If you get caught in that predicament, cut the meat into small pieces before serving and serve your gravy with it--which turns it into kind of a corned-beef stew, but if it's tough, it's tough.
The traditional cabbage and potatoes served on the side of corned beef may be dear to the heart of Irish communities, but cabbage and potatoes were also a staple for my mother, who was of Polish descent. The reality is that the cheap, nourishing vegetables are eaten by everybody because that's what the women find at the markets.
It is also the reason that so many immigrants open their own markets. I have visited a small shop that featured Middle Eastern staples, in San Diego, and what I found there was quite interesting and new to me.
The priest of my church, who was born in Detroit, Michigan, picked crops in the fields with his Mexican family until his father opened the first Mexican food store in Detroit, after which my pastor worked in it until he went away to school.
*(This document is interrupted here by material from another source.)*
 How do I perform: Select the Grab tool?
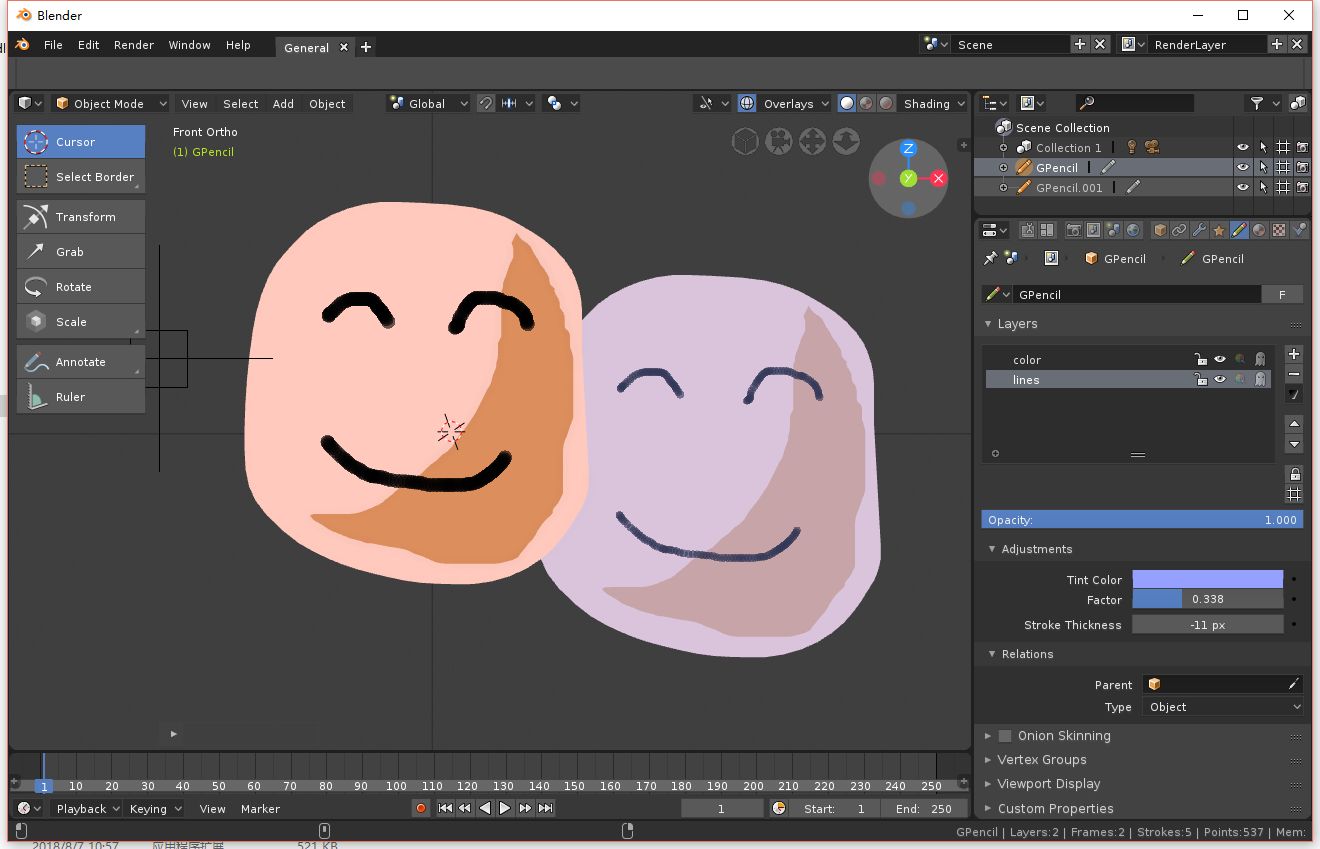pyautogui.click(x=81, y=252)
This kind of entrepreneurship took place all over America, and it provides us with what is virtually a museum of ethnic food from coast to coast.
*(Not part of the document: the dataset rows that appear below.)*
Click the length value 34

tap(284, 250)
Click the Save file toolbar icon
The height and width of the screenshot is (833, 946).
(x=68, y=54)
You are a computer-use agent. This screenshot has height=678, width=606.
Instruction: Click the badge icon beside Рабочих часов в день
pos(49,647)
I learned this past week that there are three major population centers in the U. S. for people who come from El Salvador: Los Angeles, Austin and Houston. That's interesting, and I never knew it before. If I am ever in any of the three cities I will find a Salvadorean restaurant and check it out.
Irish Soda Bread is traditionally served with just about everything on the menu in the iconic Irish communities like Boston, and it is called soda bread because for whatever reason, those who were making the bread were not in the habit of leavening it with yeast. Just as sourdough bread came into its own in the West, soda bread evolved in Ireland the the U. S. and is not a staple. The recipe is infinitely varied, but I see it as almost a huge biscuit, baked whole and not cut or dropped into smaller cakes. So if you are planning a Saint Patrick's Day dinner--and I hope you are--you can make the soda bread any day this week, freeze it and have it off your mind while you deal with dinner this Sunday evening.
It is so nice to have St. Patrick's Day fall on a Sunday evening, and it doesn't happen that often. The reason I hope you will celebrate it is that St. Patrick's Day is about as dangerous as New Year's Eve with all the encouragement offered to drinkers to skip food and go straight to green beer. I have more than one reason for disliking the overemphasis on alcohol on this day, so I want everyone to stay home and enjoy the flavors of corned beef and soda bread, and reflect on the Irish gifts that have been given to this country.
IRISH SODA BREAD
4 cups self-rising flour
1/4 cup sugar
1 teaspoon kosher salt
4 tablespoons cold unsalted butter
1 cup raisins
1-3/4 cups milk
Preheat oven to 375 degrees.
Butter and flour a cake layer pan, knocking off excess flour.
Sift together the flour, sugar, baking soda, and salt into a large bowl. Cut in the butter with a pastry cutter or your fingers until the butter is pea-sized lumps. Add raisins, then add the milk and stir just until the dough is evenly moistened but still lumpy.
Transfer the dough to a well-floured surface and gently knead it with floured hands about 8 times to form a soft but slightly less sticky dough, then form it into a ball.
Pat the dough ball into a domed 8-inch round and place it in the cake pan. Cut a 1/2-inch-deep X on top of the loaf with a sharp knife.
Bake in the middle of the oven until it is golden brown and the bottom sounds hollow when tapped, 45-55 minutes. Transfer to a wire rack to cool completely.
Freeze this bread when it has cooled, and you are ready to file it away in the freezer and go on to the dinner. I recommend self-rising flour because I have learned how much it simplifies non-yeast baking. Try it, and you will want to have it on hand all the time.